Hélas, il grandira sans comprendre cette mère qui lui semble être une inconnue, pris dans l’étau de deux pères, le géniteur (quasi inconnu) et l’adoptif, allant volontiers dans le giron de sa grand-mère. Pour lui Nice est également un mystère, il y est né mais n’y a jamais vécu, n’a jamais rejoint sa mère quand elle s’est établie quelques années dans la cité qui longe la baie des Anges.
Mais un dimanche de décembre tout bascule. La maman Lina invite chez elle ses trois fils, Eric, François, Jean et leur famille respective. Soudain, elle leur révèle un terrible secret : deux ans après la naissance d’Eric, elle a mis au monde une petite fille, arrachée de ses bras dès le premier souffle de vie. Un bébé volé avec la bénédiction des religieux qui allaient la donner à une famille « dans le besoin ». Son péché de « fille perdue » était ainsi un peu pardonné… Ad nauseam.

C’est ainsi qu’Eric décide quelques jours plus tard de partir à Nice pour tenter d’en savoir plus sur sa naissance, sur sa mère. De la Prom aux vieilles ruelles c’est une immersion dans la recherche de souvenirs inexistants mêlés aux regrets, à la culpabilité de n’avoir su aimer davantage sa mère, de n’avoir pas deviné ce qu’elle avait subi sans jamais imaginer l’incroyable amour qu’elle portait pour son fils aîné.

Comment définir cette lecture d’une beauté infinie, tant pour les sentiments, l’amour qu’elle dégage que pour l’écriture d’Eric Fottorino, écriture éblouissante de style et d’élégance.
Ce n’est pas un cri d’amour, c’est un chant avec des notes graves sur le passé envolé, des notes aigues sur la douleur de n’avoir pu répondre à tant d’affection ; ce sont des notes douces au phrasé mirifique pour le bonheur retrouvé, pour cette nouvelle naissance de tendresse gigantesque entre un fils et sa mère, entre une mère et son fils.

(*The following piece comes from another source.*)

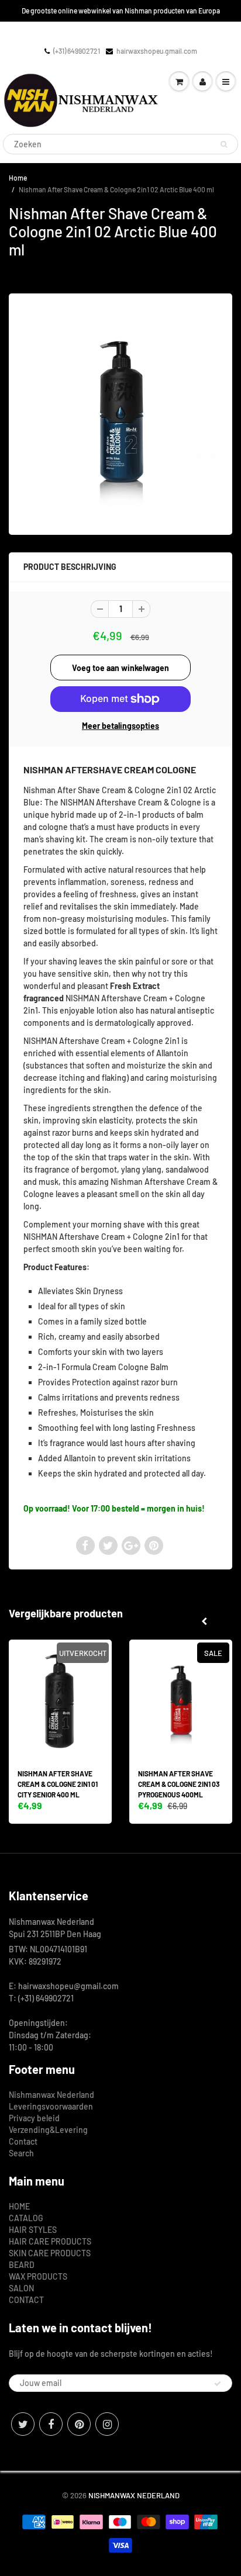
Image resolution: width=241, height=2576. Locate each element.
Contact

Un récit sans aucun doute cathartique dans toute la noblesse du terme. Car il y a de la violence dans cette histoire, pas une violence brutale mais une violence lancinante, rampante, silencieuse… elle finira par s’estomper pour laisser place à la vérité, au dialogue grâce au courage. Un moment d’intimité pour un grand livre d’humanité sur la transmission de l’amour dans toute son authenticité. Pudiquement émouvant. Emotionnellement pudique.

« La honte n’est pas très bavarde. Elle vous rentre les mots dans la gorge jusqu’à vous étoffer. »

« Il était temps de rembobiner le temps. »

« Deux pères ont effacé une mère comme un drame peut en cacher un autre. »

« La lumière paisible du soir me rendait léger. Un à un les lampadaires se sont allumés. On aurait cru ces bougies magiques sur les gâteaux d’anniversaire, dont la flamme renaît chaque fois qu’on l’éteint. »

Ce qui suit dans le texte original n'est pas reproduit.